_小さな問題 1_
宇宙人解剖フィルムの記事から、「では次に、「宇宙人解剖フィルムなんて作り物だ!!」という意見の根拠を紹介しよう。」で始まり「医はニセモノの可能性が高い。」で終わる部分を、一字も変えずに書き写してください。
_小さな問題 2_
宇宙人解剖フィルムの記事では、フィルムの解剖医はニセモノの可能性が高いと書かれています。記事があげている理由を、1〜3文で説明してください。
_小さな問題 3_
宇宙人解剖フィルムの記事の続きを、最後の文のすぐあとから書いてください。

もしフィルムに登場する解剖医が俳優か何かだったとしたら、かなり綿密に計算された演技ということになる。
フィルムの鑑定で本物と断定されている
宇宙人解剖フィルムは最初に紹介したように、1947年に撮影されている。
今のように画像データをハードディスクに保存しているわけではなく、この宇宙人解剖フィルムはコダック社製のフィルムで撮影されている。
コダック社がこのフィルムを鑑定したところ、1947年に撮影されたフィルムであることが判明したのだ。
…とまあ、代表的な”本物である根拠”はこんなところ。
では次に、「宇宙人解剖フィルムなんて作り物だ!!」という意見の根拠を紹介しよう。
宇宙人解剖フィルムが嘘の作り物である根拠
製作費1億円の嘘
この精巧な宇宙人フィルムを作成するには、もろもろあわせて1億円はかかる!!
そんな話がどこから湧いてきたのかはわからないが、それはちょっと言いすぎ。
1995年の撮影技術であれば、1億円なんてかからずにこのくらいのレベルの動画は撮影できる。
特撮の専門家が見積もったところ、このフィルムは材料費で5~60万円。人件費やフィルム代などを含めても、せいぜい5~600万円程度で作成できるという結果になったという。
解剖医の挙動に隠された嘘
宇宙人解剖フィルムでは解剖医が、ハサミの輪に”親指”と”人差し指”を入れて使っている。
が、本物の医者であれば親指と中指を入れ、人差し指は刃の部分を固定させるために使う。
プロがこんなハサミの使い方をするのはあり得ない。
「解剖の手順がリアル」なんてのは完全に嘘であり、この解剖医はニセモノの可能性が高い。
コダック社鑑定の嘘
「このフィルムは1947年に撮影されており、コダック社がフィルムを鑑定していて、1947年に撮影したものであると断定された」
…ということになっているが、実際はコダック社でフィルム鑑定は行われていなかった。
フィルム所有者のサンティリは「宇宙人が写っているフィルム部分は高価なので鑑定には出せない」と、違う部分のフィルムを鑑定に出したという。
それだけでも信用が低くなるってのに、鑑定そのものがしっかり行われたのかも怪しい。
このフィルムが1947年に撮影されたという可能性はかなり低いといっていいだろう。
さらに言えば、白黒フィルムが使われていたことも不自然。
確かに1947年当時は、米軍でもまだ記録用に白黒フィルムが使われていた。
しかし同時にカラーフィルムも使われていたし、重要な記録案件なら必ずカラーフィルムを使ったことだろう。
それが極秘プロジェクトであり、しかも宇宙人の解剖なんて内容なら、なおのことカラーフィルムを使ったはずだ。

_渡された一覧_
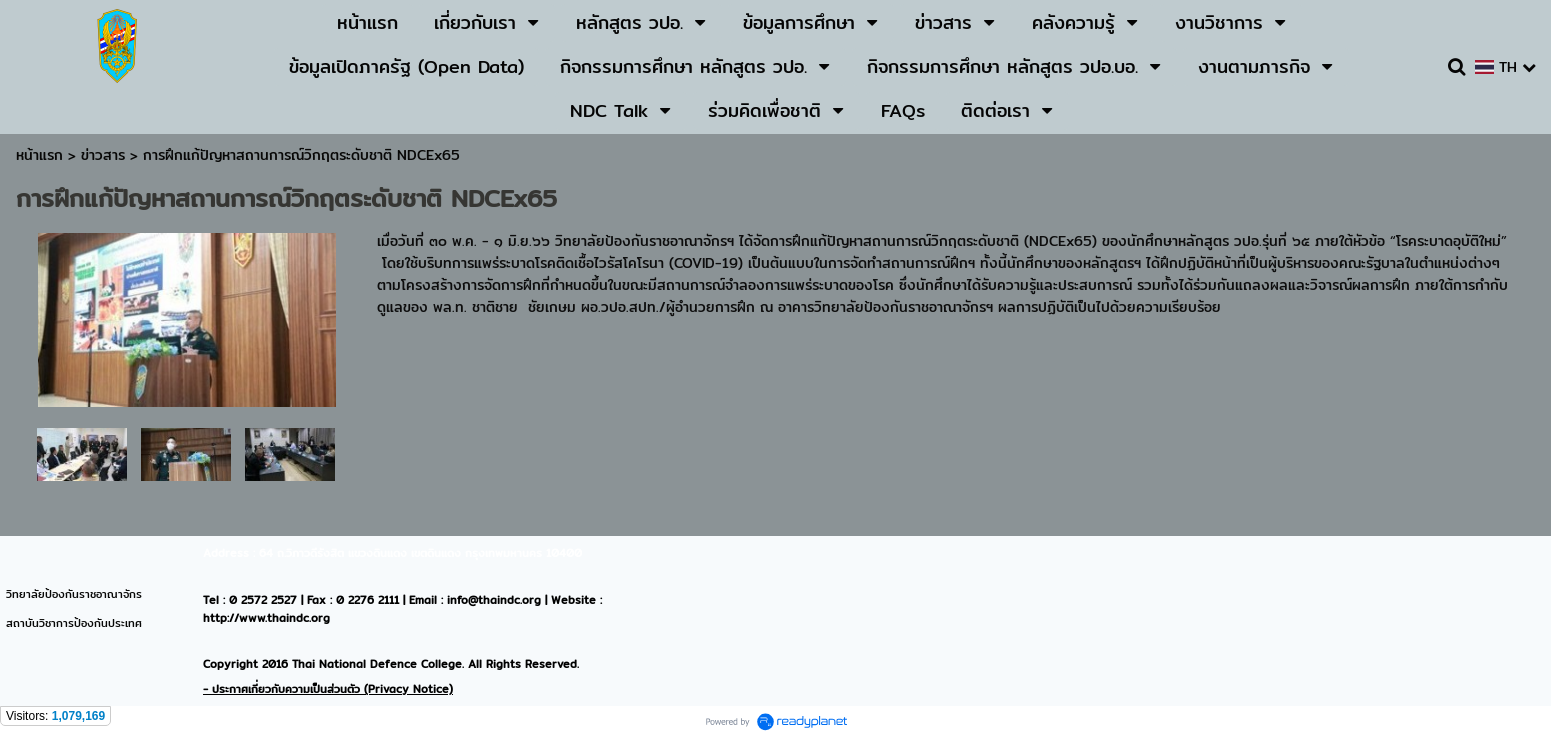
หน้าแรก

_答え 1_
では次に、「宇宙人解剖フィルムなんて作り物だ!!」という意見の根拠を紹介しよう。
宇宙人解剖フィルムが嘘の作り物である根拠
製作費1億円の嘘
この精巧な宇宙人フィルムを作成するには、もろもろあわせて1億円はかかる!!
そんな話がどこから湧いてきたのかはわからないが、それはちょっと言いすぎ。
1995年の撮影技術であれば、1億円なんてかからずにこのくらいのレベルの動画は撮影できる。
特撮の専門家が見積もったところ、このフィルムは材料費で5~60万円。人件費やフィルム代などを含めても、せいぜい5~600万円程度で作成できるという結果になったという。
解剖医の挙動に隠された嘘
宇宙人解剖フィルムでは解剖医が、ハサミの輪に”親指”と”人差し指”を入れて使っている。
が、本物の医者であれば親指と中指を入れ、人差し指は刃の部分を固定させるために使う。
プロがこんなハサミの使い方をするのはあり得ない。
「解剖の手順がリアル」なんてのは完全に嘘であり、この解剖医はニセモノの可能性が高い。

_答え 2_
フィルムの解剖医は、ハサミの輪に親指と人差し指を入れて使っています。本物の医者なら親指と中指を入れ、人差し指は刃の部分を固定するために使うので、プロがこんな使い方をするのはあり得ないと記事は述べています。

_答え 3_
こんな白黒フィルムだったら、この宇宙人は緑色のなのかグレイなのかもわからないじゃないか!
重要なシーンでピンボケする
宇宙人の解剖でなぜ動画を撮影するのか?
それはもちろん、映像として正確に記録するため。
そしてそれを今後の研究に生かすためだ。
だけどこの宇宙人解剖フィルムでは、肝心なシーンになるとピンボケしちゃう。
宇宙人の身体が切開され、内蔵があらわになる瞬間。
宇宙人の頭が切り開かれ脳みその様なものが取り出される瞬間。
こういった決定的瞬間に、宇宙人解剖フィルムでは必ずピンボケする。
「これ以上近づいてクリアに撮影したらニセモノってばれちゃうよ!」
そんな声が聞こえてきそうだ。
これが正真正銘、本物のプロカメラマンの手によるものなら、そのカメラマンはプロ失格といっていいだろう。
解剖医がカメラマンを無視している
先ほど申し上げた通り、この宇宙人解剖フィルムは「貴重な資料」として撮影されている。
だとしたら、解剖医は逐一カメラマンに指示を出し「ここ撮っておいてね」と記録に残しておく必要があるだろう。
だけどこのフィルムでは解剖医はただ黙々と解剖を進めており、カメラマンはその周りをウロウロとうろつきながら撮影しているだけ。
カメラマンもプロ失格だが、これでは解剖医の方もプロ失格といっていいだろう。
そもそも従軍カメラマンが撮影していないという嘘
最初に申し上げた通り、この宇宙人解剖フィルムはジャック・バーネットというプロ・カメラマンが撮影たとされている。
しかし本来であれば、米軍のどの基地にでも専属の従軍カメラマンがいる。
軍事施設で宇宙人の解剖が行われるとなったら、必ず従軍カメラマンが撮影をするだろう。
民間のカメラマンが撮影をするなんてあり得ない。
それが軍の極秘プロジェクトならなおのことだ。
さらに不自然なのが、ジャック・バーネットが撮影した宇宙人解剖フィルムを米軍がそのまま放置していたということ。
もしそれが本物なら、絶対にすべてのフィルムをバーネットから奪っただろうし、そもそもバーネットの手にフィルムが渡ることもなかったであろう。
- 宇宙人解剖の記録を民間のカメラマンに任せた。
- 撮影後のフィルムをそのまま放置していた。
この2点はあまりにも不自然すぎる!!
しかもジャック・バーネットという人物の存在そのものすらもアヤシイ。
バーネットには映像プロデューサーのサンティリしか会ったことがない。
さらに調べてみると、確かにジャック・バーネットというカメラマンは実在したが、1995年にはすでに亡くなっていたという。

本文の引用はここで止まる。